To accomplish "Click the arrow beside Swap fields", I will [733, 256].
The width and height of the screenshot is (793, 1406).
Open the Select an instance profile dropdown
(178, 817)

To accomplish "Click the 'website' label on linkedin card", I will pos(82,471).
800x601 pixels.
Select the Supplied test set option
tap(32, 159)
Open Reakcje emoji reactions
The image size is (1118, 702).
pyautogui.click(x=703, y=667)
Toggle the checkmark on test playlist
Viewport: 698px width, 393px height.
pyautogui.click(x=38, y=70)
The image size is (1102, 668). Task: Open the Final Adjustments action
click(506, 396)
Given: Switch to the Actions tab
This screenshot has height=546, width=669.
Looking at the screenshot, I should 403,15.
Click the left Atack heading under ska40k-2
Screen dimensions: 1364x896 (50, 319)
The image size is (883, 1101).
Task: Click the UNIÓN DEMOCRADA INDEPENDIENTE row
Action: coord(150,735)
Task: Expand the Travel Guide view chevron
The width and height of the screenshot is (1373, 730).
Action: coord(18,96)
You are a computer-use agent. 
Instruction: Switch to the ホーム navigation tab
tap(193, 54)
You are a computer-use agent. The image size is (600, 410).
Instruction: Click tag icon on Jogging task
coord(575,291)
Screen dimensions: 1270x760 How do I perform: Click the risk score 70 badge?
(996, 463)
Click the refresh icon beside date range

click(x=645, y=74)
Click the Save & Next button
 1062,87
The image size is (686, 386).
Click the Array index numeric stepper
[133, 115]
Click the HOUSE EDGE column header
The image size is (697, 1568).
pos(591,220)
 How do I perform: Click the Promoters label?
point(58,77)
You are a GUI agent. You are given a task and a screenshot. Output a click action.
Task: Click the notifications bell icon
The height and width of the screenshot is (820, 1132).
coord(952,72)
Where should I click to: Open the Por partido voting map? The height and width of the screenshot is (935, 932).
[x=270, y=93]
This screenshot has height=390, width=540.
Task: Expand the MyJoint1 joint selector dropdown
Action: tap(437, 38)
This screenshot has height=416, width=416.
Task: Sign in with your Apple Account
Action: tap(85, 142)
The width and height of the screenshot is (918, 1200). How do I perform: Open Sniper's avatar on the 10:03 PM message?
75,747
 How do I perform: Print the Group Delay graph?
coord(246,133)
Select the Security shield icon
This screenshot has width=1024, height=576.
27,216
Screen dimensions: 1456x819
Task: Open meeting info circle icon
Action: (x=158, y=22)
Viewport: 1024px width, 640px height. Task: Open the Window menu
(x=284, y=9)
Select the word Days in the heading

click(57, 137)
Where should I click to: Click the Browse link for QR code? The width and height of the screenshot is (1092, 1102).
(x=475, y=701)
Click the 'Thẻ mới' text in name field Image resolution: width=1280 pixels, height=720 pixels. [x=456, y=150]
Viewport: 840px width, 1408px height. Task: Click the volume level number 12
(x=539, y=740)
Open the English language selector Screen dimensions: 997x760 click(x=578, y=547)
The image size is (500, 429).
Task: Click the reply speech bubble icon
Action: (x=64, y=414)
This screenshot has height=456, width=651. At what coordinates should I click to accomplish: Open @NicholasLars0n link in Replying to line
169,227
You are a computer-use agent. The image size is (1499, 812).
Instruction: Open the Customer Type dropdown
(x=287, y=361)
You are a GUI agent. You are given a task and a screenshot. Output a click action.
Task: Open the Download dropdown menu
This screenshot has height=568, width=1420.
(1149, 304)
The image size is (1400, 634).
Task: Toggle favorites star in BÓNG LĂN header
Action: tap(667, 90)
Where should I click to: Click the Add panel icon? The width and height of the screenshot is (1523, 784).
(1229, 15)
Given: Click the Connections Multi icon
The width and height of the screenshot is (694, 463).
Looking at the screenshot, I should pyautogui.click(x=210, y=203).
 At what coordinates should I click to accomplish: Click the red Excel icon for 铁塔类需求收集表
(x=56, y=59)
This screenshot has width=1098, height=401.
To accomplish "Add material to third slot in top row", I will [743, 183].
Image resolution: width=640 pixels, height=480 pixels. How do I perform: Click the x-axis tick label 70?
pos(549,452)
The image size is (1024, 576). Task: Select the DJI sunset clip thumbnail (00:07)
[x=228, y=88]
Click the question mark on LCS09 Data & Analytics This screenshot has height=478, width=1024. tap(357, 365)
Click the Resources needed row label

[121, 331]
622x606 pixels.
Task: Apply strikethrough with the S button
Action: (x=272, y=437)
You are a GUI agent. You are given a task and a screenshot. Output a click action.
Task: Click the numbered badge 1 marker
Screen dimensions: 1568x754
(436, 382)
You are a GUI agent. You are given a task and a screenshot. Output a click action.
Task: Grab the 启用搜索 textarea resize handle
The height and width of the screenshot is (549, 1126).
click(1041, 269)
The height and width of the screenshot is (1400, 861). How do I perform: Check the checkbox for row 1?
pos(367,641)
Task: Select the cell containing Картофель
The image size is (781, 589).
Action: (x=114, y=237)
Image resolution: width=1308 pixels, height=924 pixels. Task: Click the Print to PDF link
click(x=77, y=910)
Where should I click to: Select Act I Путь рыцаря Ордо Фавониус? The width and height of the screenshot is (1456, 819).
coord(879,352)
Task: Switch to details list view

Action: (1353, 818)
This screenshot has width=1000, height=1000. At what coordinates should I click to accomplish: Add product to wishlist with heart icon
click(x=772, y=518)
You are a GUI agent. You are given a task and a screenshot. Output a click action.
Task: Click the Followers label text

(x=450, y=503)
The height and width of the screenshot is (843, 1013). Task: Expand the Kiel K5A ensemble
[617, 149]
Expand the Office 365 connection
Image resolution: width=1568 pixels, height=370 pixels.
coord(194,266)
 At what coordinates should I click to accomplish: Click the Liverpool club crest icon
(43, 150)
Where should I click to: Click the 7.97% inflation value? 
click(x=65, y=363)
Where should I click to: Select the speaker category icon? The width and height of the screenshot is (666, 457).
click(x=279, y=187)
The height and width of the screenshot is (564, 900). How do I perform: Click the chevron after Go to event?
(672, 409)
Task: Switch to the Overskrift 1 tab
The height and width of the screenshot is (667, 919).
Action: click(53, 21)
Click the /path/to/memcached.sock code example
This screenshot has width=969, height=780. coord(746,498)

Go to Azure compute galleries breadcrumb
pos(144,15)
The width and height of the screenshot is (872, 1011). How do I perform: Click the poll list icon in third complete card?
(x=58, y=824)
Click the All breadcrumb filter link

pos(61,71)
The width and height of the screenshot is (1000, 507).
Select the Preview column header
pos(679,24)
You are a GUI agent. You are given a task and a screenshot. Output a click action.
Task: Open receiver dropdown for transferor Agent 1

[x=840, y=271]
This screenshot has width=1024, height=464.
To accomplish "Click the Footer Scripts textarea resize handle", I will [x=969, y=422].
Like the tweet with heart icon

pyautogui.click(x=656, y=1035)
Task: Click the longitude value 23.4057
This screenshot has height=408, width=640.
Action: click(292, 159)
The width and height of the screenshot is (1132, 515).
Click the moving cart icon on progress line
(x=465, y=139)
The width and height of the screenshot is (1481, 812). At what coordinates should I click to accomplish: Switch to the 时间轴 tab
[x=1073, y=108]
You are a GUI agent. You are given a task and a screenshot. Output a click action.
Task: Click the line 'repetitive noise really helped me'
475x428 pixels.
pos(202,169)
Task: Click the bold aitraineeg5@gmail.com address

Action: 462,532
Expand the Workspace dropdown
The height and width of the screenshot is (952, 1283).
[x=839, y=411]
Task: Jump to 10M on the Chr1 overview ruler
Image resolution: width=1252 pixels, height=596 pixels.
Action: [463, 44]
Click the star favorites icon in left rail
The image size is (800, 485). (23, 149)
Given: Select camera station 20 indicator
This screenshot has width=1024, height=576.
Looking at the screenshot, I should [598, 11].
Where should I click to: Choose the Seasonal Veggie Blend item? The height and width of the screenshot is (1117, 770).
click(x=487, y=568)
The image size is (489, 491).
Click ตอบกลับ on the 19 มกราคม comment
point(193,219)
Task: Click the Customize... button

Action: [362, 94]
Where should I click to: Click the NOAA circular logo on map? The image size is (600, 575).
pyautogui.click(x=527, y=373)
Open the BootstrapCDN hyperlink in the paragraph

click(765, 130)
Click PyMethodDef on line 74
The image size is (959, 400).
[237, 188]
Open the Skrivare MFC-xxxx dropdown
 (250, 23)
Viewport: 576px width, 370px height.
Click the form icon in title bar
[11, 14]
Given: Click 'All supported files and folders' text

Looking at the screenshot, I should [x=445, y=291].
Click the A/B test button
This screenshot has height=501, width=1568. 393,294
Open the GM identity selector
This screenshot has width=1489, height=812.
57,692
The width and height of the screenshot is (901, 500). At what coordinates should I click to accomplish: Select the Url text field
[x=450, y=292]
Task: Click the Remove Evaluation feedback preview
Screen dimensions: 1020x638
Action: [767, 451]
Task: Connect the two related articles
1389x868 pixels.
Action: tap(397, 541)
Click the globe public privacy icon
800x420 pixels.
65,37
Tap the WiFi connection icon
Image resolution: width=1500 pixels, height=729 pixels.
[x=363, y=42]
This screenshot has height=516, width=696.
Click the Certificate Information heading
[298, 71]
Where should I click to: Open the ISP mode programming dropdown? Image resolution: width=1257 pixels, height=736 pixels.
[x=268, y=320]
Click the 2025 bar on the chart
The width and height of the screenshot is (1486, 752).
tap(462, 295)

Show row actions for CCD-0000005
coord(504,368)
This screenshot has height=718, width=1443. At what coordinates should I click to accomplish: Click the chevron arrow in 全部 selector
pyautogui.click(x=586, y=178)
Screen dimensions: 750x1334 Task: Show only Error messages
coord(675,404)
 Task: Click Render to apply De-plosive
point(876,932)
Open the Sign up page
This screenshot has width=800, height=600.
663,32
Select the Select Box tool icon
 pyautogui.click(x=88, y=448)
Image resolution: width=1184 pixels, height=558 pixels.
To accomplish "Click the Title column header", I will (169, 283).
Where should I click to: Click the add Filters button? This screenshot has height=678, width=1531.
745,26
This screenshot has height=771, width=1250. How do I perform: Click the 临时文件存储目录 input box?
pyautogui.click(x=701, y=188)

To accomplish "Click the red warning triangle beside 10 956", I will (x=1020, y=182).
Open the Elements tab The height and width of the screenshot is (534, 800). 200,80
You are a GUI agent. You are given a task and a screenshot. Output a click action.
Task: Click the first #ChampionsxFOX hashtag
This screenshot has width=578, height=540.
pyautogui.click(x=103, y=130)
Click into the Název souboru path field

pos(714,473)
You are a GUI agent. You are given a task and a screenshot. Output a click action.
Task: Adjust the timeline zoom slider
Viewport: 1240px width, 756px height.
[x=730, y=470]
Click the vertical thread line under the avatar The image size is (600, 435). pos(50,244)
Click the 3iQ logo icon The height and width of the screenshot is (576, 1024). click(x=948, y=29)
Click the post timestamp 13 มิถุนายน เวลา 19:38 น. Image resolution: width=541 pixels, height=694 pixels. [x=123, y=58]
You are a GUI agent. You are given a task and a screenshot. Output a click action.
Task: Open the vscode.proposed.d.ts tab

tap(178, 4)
++++++
§ **DIRECTIONS FOR THIS TASK**: The lines sought are those in the data above that include the string "computer"; copy each one.

§ **THE ANSWER**:
You are a computer-use agent. 
You are a computer-use agent. The image size is (600, 410).
You are a computer-use agent. The image size is (1499, 812).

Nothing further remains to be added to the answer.